My guess is that you have a system on which occasionally some threads
are getting stalled or are getting temporarily starved. When this
happens the objects being processed by these threads tend to have their
lifetimes elongated and this causes a temporary fall in the death rate.
These threads probably then get to execute and quickly do the
processing that makes these objects dead and things then return to
normal. Either this, or there is some other burstiness in the processing
of objects that gives them this bursty dynamics. I suspect that the
"streaming" is not streaming as well as you expect and the
streams may be getting ocassionally stalled. So that's something
you want to check in your system.

As far as tuning GC so as to avoid any unintended performance consequences
from this, what you want to do is to prevent survivor space overflow under any
circumstances, because overflow can lead to premature promotion
and that in turn can lead to nepotism so that there will be a sudden spike
in promotions, and thence in scavenge pause times as well as more
pressure on the concurrent collector (just as you noticed). The increased
activity of the concurrent collector can in turn stall the streaming threads
some more. (Which makes me ask what your platform is -- #cpus --
and whether you have tried incremental cms to see if it makes the
behaviour less bursty and more smooth.)

>From the logs, i see some age 1 objects (i.e. objects that have been
allocated since the last scavenge) are getting tenured. This clearly
indicates that the survivor spaces are under-sized to deal with the
occasional heavier load (or stall of the processing threads).
I would recommend loweing the max tenuring threshold to 4
(this avoids the unnecessary copying of long-lived objects that
you see which increases scavenge pause times) and
increasing the survivor space size by decreasing the survivor
ratio to something like 4 (this would avoid the occasional
survivor space overflow which can be very bad as i described
above). In order to compensate for the the smaller survivor ratio (so  as
to leave the size of Eden the same, so as to leave your inter-scavenge
period unchanged), i would make a commensurate
increase in NewSize. In order to leave CMS cycles running
at the same rate as before you may also need to add space
appropriately to the old generation (by increasing Xmx Xms).

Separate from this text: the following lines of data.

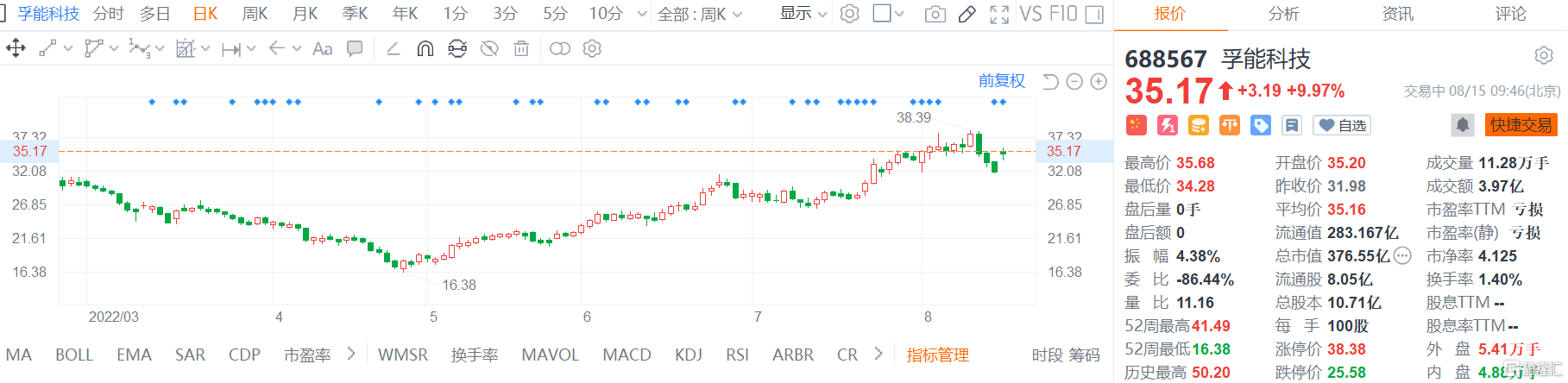Add comment bubble annotation tool
The image size is (1568, 383).
[x=355, y=49]
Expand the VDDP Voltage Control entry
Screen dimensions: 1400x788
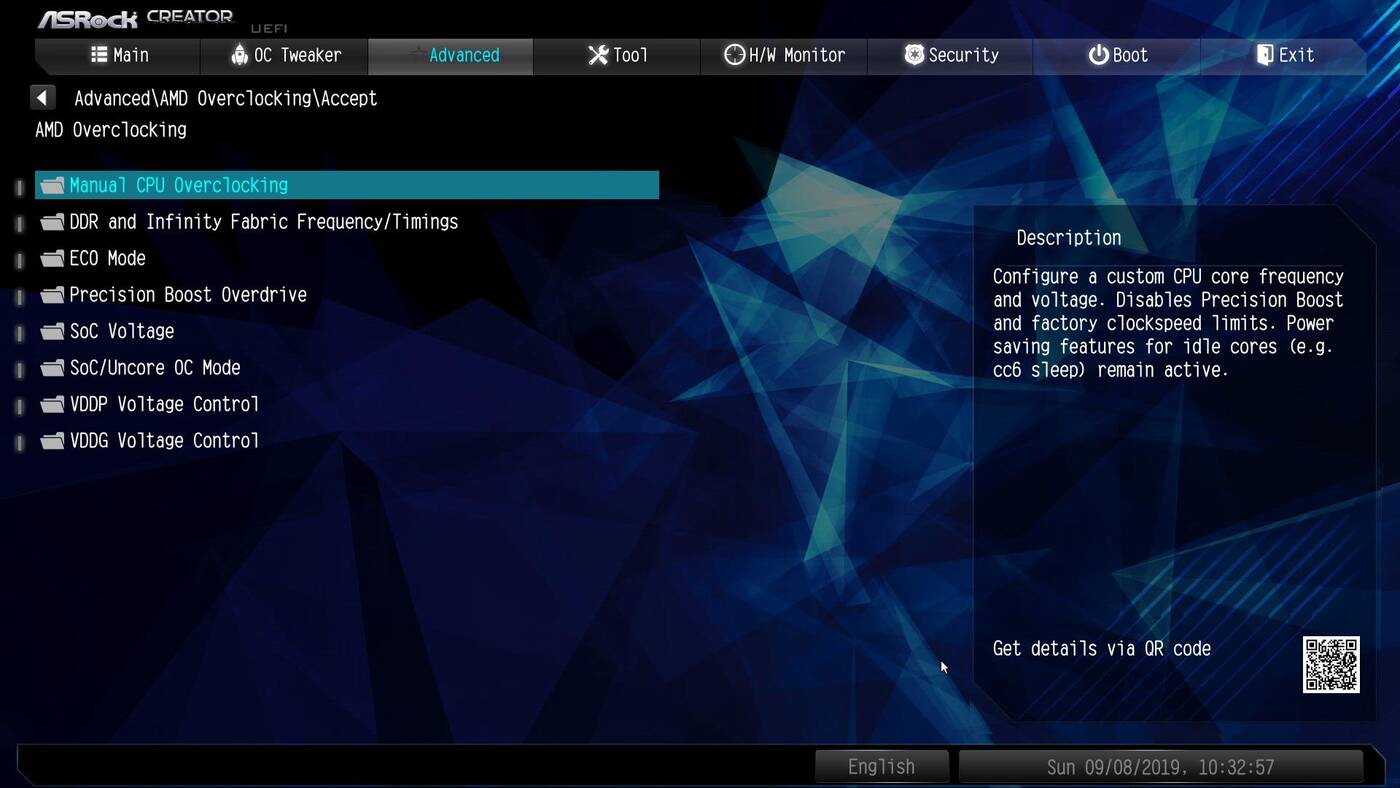tap(164, 405)
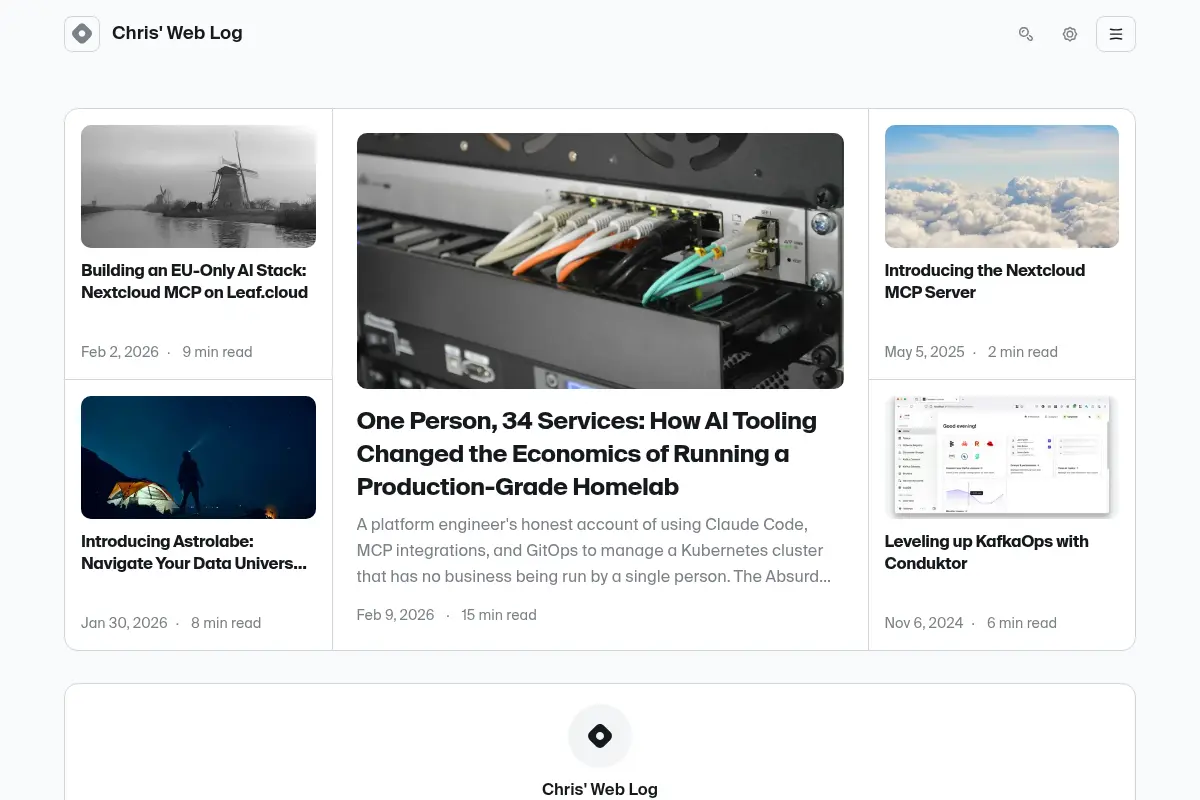Click the network switch cables featured image

[x=600, y=261]
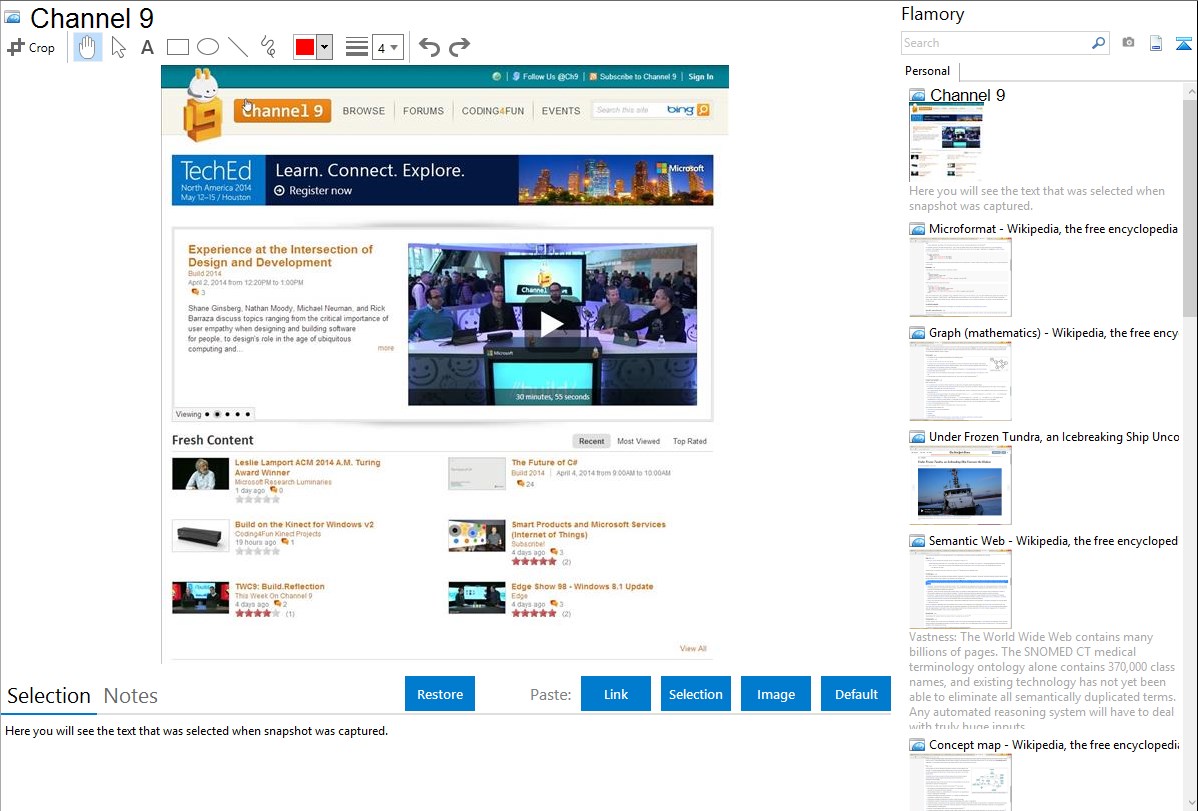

That's all for now from me, but i am sure others on the alias
will be able to provide further tips (or alternate theories for the
apparent burstiness in behaviour). [Note however that the tenuring
threshold oscillating from 16 to 1 and back to 16 is more or less
normal in this case, especially the transition from 16 to 1 given the
suddenness with which the new object death rate falls -- it is this
suddenness that makes me suspect some kind of a stall in
one or a group of threads that would normally be processing
these surviving objects. Do you have any application level
queue length or other metrics that would tell you whether
something like this was happening?]

How many threads do you have in your application, how many
cpu's on your platform, and do you observe any fluctuation in
the cpu consumed by various threads -- in particular are the
downward spikes in tenuring threshold preceded by stalling of
some heavily working threads in the application?  That's the
direction in which I would point your investigation.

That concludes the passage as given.